### Work to complete:
Reproduce each line of the listing below verbatim.
+++
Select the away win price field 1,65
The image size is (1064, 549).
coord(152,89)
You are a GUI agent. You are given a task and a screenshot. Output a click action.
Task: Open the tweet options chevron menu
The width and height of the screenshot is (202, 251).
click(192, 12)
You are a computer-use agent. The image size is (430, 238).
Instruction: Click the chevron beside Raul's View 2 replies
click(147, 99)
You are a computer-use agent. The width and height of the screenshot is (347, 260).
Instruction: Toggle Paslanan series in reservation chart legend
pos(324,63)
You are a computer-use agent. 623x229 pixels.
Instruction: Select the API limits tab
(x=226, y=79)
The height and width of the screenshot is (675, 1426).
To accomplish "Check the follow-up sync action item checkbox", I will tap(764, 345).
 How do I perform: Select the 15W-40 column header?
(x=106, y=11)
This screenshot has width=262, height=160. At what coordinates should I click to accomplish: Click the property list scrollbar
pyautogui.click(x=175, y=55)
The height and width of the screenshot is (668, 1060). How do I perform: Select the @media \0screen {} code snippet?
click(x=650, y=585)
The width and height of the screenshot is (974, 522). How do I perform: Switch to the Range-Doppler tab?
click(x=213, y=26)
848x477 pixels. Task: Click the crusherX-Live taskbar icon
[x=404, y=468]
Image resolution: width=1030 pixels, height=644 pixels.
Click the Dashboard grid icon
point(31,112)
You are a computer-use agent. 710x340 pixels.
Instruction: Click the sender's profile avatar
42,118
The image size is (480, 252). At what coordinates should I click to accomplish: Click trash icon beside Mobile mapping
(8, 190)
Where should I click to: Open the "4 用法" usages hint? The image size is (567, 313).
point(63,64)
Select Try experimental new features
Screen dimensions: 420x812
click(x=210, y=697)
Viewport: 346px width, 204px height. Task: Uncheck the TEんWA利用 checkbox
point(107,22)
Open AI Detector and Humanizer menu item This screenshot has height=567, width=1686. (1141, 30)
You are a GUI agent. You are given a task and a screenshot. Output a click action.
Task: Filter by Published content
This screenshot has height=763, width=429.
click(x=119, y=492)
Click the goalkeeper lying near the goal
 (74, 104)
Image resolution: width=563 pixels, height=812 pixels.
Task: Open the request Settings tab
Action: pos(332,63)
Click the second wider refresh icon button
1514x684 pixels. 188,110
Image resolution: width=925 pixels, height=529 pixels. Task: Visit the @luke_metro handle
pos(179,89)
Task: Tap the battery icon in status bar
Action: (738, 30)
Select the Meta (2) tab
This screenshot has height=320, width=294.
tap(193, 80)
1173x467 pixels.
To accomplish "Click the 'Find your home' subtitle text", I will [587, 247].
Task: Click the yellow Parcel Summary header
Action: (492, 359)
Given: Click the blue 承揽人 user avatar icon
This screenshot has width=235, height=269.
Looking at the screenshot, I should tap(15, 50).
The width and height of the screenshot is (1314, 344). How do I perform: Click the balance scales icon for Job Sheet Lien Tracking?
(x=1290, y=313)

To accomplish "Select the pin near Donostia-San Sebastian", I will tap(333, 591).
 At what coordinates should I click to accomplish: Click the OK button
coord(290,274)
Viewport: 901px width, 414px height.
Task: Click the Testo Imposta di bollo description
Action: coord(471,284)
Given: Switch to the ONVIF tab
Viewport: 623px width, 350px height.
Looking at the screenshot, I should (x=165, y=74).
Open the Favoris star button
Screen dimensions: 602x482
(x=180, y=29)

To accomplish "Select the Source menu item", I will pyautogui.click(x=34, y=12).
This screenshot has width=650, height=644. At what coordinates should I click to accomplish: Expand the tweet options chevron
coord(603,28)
+++
### Result of this task:
Select the away win price field 1,65
The image size is (1064, 549).
coord(152,89)
You are a GUI agent. You are given a task and a screenshot. Output a click action.
Task: Open the tweet options chevron menu
The width and height of the screenshot is (202, 251).
click(192, 12)
You are a computer-use agent. The image size is (430, 238).
Instruction: Click the chevron beside Raul's View 2 replies
click(147, 99)
You are a computer-use agent. The width and height of the screenshot is (347, 260).
Instruction: Toggle Paslanan series in reservation chart legend
pos(324,63)
You are a computer-use agent. 623x229 pixels.
Instruction: Select the API limits tab
(x=226, y=79)
The height and width of the screenshot is (675, 1426).
To accomplish "Check the follow-up sync action item checkbox", I will tap(764, 345).
 How do I perform: Select the 15W-40 column header?
(x=106, y=11)
This screenshot has width=262, height=160. At what coordinates should I click to accomplish: Click the property list scrollbar
pyautogui.click(x=175, y=55)
The height and width of the screenshot is (668, 1060). How do I perform: Select the @media \0screen {} code snippet?
click(x=650, y=585)
The width and height of the screenshot is (974, 522). How do I perform: Switch to the Range-Doppler tab?
click(x=213, y=26)
848x477 pixels. Task: Click the crusherX-Live taskbar icon
[x=404, y=468]
Image resolution: width=1030 pixels, height=644 pixels.
Click the Dashboard grid icon
point(31,112)
You are a computer-use agent. 710x340 pixels.
Instruction: Click the sender's profile avatar
42,118
The image size is (480, 252). At what coordinates should I click to accomplish: Click trash icon beside Mobile mapping
(8, 190)
Where should I click to: Open the "4 用法" usages hint? The image size is (567, 313).
point(63,64)
Select Try experimental new features
Screen dimensions: 420x812
click(x=210, y=697)
Viewport: 346px width, 204px height. Task: Uncheck the TEんWA利用 checkbox
point(107,22)
Open AI Detector and Humanizer menu item This screenshot has height=567, width=1686. (1141, 30)
You are a GUI agent. You are given a task and a screenshot. Output a click action.
Task: Filter by Published content
This screenshot has height=763, width=429.
click(x=119, y=492)
Click the goalkeeper lying near the goal
 (74, 104)
Image resolution: width=563 pixels, height=812 pixels.
Task: Open the request Settings tab
Action: pos(332,63)
Click the second wider refresh icon button
1514x684 pixels. 188,110
Image resolution: width=925 pixels, height=529 pixels. Task: Visit the @luke_metro handle
pos(179,89)
Task: Tap the battery icon in status bar
Action: (738, 30)
Select the Meta (2) tab
This screenshot has height=320, width=294.
tap(193, 80)
1173x467 pixels.
To accomplish "Click the 'Find your home' subtitle text", I will [587, 247].
Task: Click the yellow Parcel Summary header
Action: (492, 359)
Given: Click the blue 承揽人 user avatar icon
This screenshot has width=235, height=269.
Looking at the screenshot, I should tap(15, 50).
The width and height of the screenshot is (1314, 344). How do I perform: Click the balance scales icon for Job Sheet Lien Tracking?
(x=1290, y=313)

To accomplish "Select the pin near Donostia-San Sebastian", I will tap(333, 591).
 At what coordinates should I click to accomplish: Click the OK button
coord(290,274)
Viewport: 901px width, 414px height.
Task: Click the Testo Imposta di bollo description
Action: coord(471,284)
Given: Switch to the ONVIF tab
Viewport: 623px width, 350px height.
Looking at the screenshot, I should (x=165, y=74).
Open the Favoris star button
Screen dimensions: 602x482
(x=180, y=29)

To accomplish "Select the Source menu item", I will pyautogui.click(x=34, y=12).
This screenshot has width=650, height=644. At what coordinates should I click to accomplish: Expand the tweet options chevron
coord(603,28)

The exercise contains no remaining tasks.